● **Information shown**
------------

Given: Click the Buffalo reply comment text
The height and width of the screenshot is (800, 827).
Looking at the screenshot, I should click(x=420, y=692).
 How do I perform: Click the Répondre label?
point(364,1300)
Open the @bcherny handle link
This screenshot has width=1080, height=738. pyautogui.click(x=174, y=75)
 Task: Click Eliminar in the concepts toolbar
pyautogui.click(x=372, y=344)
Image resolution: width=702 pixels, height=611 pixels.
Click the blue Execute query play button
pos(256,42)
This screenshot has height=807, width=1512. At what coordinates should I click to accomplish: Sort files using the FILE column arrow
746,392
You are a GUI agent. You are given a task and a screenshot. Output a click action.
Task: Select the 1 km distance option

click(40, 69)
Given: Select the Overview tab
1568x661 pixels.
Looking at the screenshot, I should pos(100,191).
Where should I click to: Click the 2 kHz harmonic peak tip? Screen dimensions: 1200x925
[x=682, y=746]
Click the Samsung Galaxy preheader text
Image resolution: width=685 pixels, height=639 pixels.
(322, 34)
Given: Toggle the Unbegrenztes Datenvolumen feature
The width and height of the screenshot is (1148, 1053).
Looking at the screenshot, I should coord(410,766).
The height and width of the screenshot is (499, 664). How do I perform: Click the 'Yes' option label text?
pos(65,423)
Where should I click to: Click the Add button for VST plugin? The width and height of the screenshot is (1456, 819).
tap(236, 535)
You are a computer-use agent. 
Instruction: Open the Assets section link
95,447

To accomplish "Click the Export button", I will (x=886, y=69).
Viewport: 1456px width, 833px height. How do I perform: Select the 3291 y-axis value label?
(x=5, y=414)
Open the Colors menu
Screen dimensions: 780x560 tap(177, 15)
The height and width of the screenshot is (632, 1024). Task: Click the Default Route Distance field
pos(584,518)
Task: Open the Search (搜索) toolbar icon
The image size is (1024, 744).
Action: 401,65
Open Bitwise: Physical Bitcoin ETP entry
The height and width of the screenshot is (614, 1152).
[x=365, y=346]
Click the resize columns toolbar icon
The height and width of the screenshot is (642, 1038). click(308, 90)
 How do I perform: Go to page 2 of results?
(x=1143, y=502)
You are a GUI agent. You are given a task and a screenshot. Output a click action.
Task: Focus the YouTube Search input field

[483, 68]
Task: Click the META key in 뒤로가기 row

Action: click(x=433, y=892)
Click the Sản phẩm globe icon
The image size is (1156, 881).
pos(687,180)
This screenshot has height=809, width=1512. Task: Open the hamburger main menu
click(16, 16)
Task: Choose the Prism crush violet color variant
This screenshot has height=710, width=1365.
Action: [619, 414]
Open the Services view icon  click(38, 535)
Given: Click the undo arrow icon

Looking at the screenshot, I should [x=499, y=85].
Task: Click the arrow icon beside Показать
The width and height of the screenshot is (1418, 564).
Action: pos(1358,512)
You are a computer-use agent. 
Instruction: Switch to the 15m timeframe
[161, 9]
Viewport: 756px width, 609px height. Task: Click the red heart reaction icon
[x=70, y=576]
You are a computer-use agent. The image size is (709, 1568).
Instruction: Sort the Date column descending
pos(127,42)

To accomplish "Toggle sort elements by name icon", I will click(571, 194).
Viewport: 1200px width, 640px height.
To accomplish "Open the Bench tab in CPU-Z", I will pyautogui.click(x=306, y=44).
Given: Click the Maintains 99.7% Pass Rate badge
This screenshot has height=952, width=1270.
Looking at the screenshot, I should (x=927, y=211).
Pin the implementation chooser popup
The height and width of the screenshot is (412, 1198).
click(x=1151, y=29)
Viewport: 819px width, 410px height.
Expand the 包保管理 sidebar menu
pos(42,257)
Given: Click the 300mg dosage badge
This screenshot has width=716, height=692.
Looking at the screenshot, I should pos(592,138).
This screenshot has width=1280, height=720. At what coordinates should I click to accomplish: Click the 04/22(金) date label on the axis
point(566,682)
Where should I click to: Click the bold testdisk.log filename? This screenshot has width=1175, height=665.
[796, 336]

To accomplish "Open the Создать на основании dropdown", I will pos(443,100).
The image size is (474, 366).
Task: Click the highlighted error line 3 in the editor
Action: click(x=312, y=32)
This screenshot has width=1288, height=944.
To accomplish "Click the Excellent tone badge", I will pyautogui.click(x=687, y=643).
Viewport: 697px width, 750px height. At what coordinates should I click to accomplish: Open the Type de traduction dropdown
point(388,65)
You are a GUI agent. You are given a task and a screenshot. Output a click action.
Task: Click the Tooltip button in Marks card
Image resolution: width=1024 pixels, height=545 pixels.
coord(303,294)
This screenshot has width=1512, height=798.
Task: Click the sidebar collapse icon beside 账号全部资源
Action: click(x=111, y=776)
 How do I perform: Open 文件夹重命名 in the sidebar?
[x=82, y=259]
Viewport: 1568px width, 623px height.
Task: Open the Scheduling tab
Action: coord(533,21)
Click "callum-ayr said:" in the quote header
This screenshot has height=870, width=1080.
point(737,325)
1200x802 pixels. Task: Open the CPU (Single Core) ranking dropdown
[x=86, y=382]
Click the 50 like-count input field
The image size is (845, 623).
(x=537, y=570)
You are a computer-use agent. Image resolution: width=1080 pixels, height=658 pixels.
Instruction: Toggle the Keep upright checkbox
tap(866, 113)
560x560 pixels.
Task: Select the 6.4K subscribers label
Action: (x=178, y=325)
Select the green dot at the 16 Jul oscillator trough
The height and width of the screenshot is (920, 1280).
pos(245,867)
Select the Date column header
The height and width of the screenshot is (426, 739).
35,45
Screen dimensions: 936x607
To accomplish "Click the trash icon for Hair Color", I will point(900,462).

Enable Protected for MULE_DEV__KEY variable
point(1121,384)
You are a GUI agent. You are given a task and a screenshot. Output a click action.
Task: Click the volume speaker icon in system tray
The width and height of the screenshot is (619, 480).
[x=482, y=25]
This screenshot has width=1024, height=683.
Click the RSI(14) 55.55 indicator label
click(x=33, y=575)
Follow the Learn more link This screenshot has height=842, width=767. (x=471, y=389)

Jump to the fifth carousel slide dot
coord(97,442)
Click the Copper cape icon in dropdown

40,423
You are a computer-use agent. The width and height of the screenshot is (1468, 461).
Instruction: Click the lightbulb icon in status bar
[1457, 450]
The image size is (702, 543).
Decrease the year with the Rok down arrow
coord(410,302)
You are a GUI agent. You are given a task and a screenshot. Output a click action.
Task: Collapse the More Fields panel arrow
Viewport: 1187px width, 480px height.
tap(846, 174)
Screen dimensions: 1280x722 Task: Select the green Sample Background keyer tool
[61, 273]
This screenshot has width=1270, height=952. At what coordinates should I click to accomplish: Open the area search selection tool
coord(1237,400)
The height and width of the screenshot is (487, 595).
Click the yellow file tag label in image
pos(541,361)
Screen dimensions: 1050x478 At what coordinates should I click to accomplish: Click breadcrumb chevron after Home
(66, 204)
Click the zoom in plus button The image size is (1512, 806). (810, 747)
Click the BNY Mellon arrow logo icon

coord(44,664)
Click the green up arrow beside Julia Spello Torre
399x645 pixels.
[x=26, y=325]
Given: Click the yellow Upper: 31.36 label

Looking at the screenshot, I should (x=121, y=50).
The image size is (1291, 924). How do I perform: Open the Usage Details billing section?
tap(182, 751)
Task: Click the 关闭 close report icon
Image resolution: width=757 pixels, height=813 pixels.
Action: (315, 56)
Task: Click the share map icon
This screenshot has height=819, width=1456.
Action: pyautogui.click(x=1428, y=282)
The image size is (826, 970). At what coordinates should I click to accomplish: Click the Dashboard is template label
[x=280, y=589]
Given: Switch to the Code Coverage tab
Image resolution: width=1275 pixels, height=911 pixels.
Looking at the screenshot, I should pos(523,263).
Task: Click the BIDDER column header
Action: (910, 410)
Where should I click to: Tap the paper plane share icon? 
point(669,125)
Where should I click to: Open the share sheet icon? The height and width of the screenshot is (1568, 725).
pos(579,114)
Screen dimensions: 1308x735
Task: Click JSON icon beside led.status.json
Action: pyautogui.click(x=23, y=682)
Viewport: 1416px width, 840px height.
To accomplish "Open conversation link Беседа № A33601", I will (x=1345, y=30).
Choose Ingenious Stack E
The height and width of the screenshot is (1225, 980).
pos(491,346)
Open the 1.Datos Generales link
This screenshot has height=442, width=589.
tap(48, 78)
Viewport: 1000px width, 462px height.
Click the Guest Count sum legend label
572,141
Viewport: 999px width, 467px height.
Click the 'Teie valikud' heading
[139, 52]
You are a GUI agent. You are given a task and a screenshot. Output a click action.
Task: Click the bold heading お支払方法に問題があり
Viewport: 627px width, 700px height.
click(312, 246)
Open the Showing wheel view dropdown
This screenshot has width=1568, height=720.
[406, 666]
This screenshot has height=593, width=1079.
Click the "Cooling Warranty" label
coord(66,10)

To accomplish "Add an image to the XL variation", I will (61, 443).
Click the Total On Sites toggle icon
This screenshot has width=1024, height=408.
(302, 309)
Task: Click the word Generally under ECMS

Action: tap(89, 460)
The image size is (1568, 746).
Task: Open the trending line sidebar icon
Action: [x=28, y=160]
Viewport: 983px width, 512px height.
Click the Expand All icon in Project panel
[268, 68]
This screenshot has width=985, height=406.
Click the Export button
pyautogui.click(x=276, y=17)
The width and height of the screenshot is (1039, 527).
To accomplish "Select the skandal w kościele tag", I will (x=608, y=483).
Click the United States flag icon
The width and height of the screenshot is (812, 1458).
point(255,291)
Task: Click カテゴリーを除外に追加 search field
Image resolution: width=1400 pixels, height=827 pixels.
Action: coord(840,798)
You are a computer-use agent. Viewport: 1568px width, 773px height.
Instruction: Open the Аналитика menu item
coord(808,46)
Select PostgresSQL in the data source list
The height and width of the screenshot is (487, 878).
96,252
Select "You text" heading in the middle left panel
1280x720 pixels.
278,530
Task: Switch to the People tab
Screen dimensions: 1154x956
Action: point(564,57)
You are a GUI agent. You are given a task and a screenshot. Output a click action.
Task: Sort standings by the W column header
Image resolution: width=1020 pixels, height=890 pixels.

------------

● **What to work on**
Check every line above for the string "badge", and copy the ones that have it.

● **Exercise output**
Given: Click the Maintains 99.7% Pass Rate badge
Given: Click the 300mg dosage badge
To accomplish "Click the Excellent tone badge", I will pyautogui.click(x=687, y=643).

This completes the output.